▼▼▼
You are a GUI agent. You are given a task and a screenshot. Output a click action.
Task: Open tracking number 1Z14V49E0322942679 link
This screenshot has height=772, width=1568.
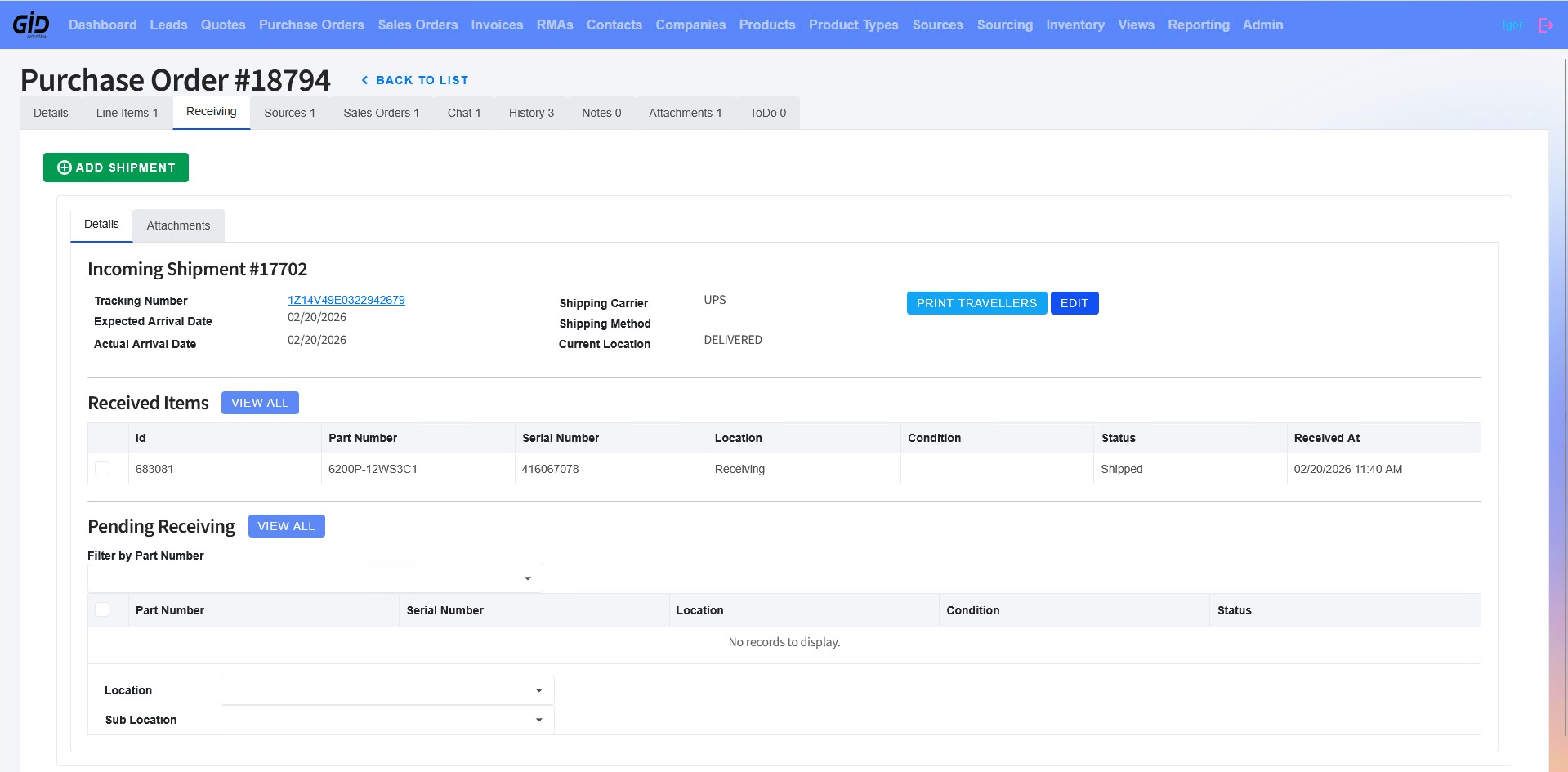[346, 300]
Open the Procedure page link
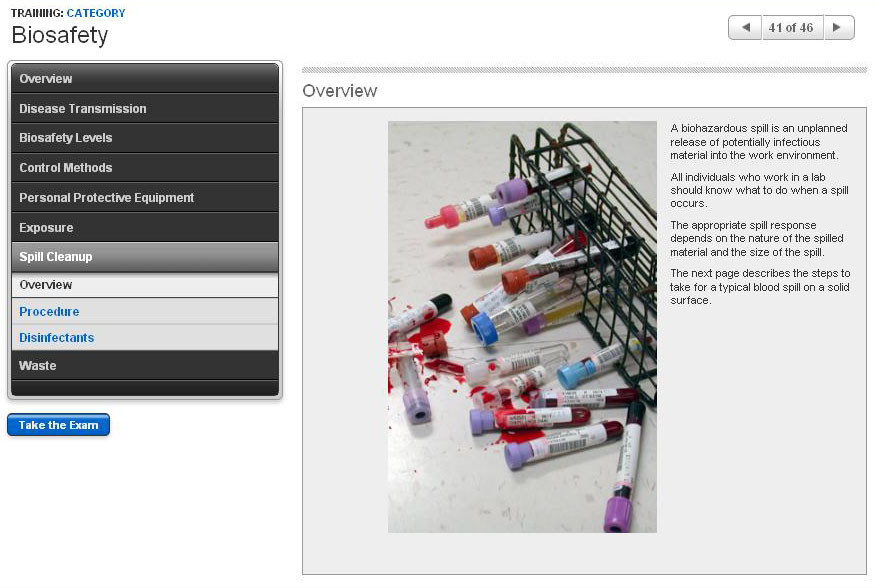This screenshot has height=588, width=877. tap(49, 312)
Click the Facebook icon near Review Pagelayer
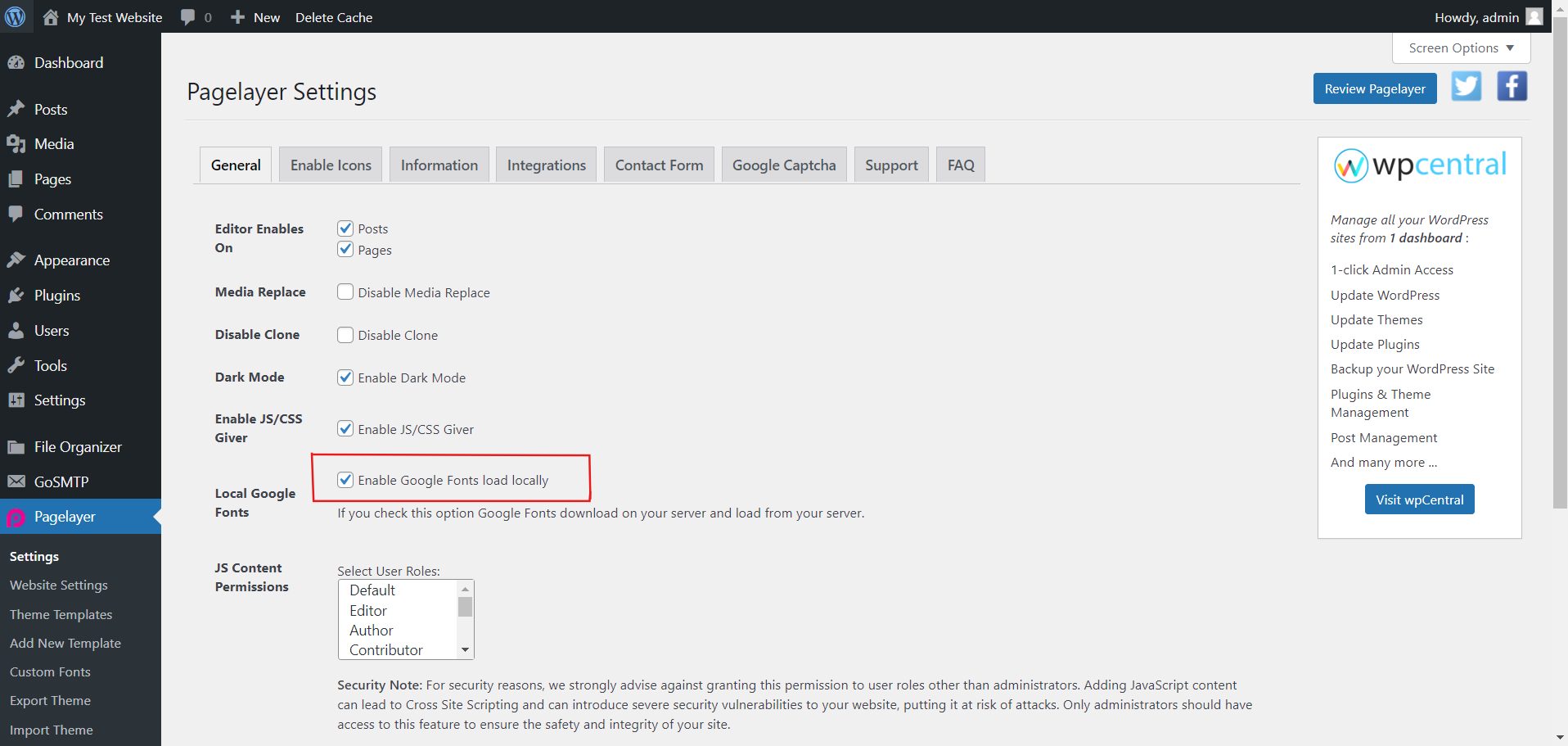 (1512, 86)
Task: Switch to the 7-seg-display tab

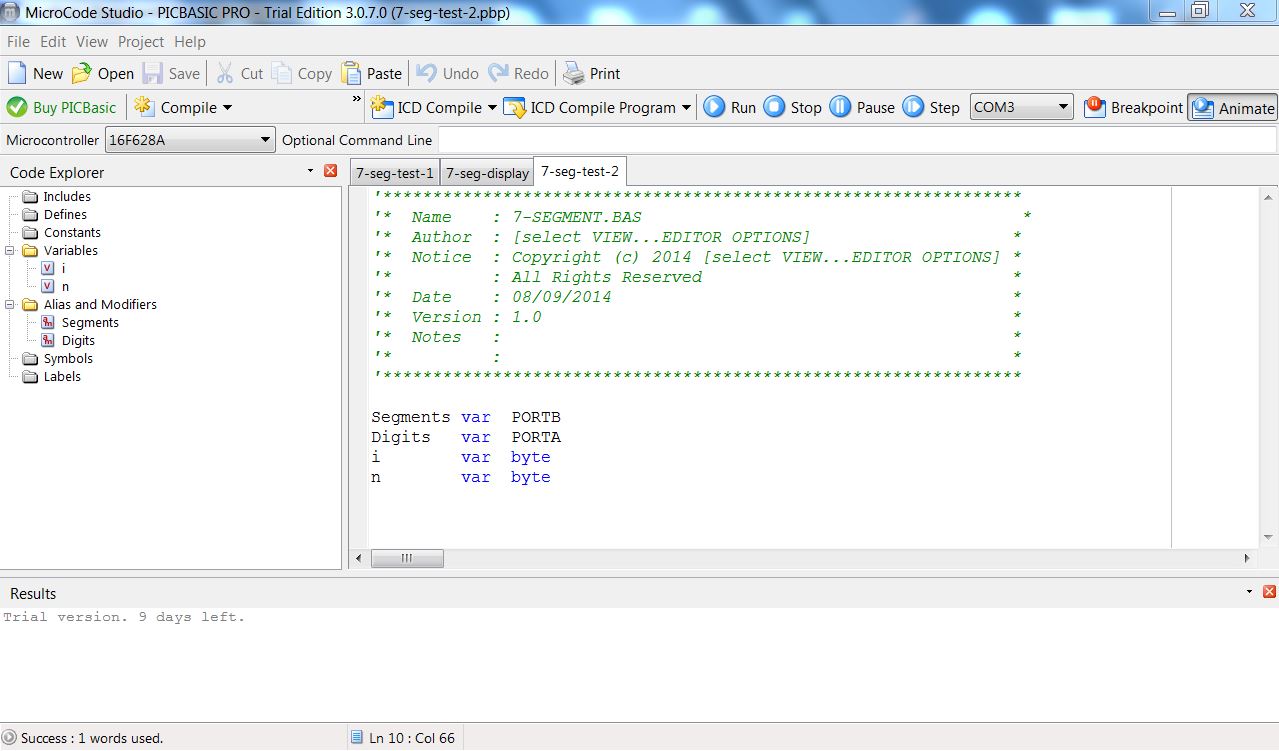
▲▲▲
- [TASK DETAILS] Copy out, word for word, everything in the listing from the line containing "Open the Procedure page link" down to the end of the listing, and leave out the pictures.

- [RESPONSE]
Open the Procedure page link
This screenshot has height=588, width=877. tap(49, 312)
Click the Facebook icon near Review Pagelayer
 (1512, 86)
Task: Switch to the 7-seg-display tab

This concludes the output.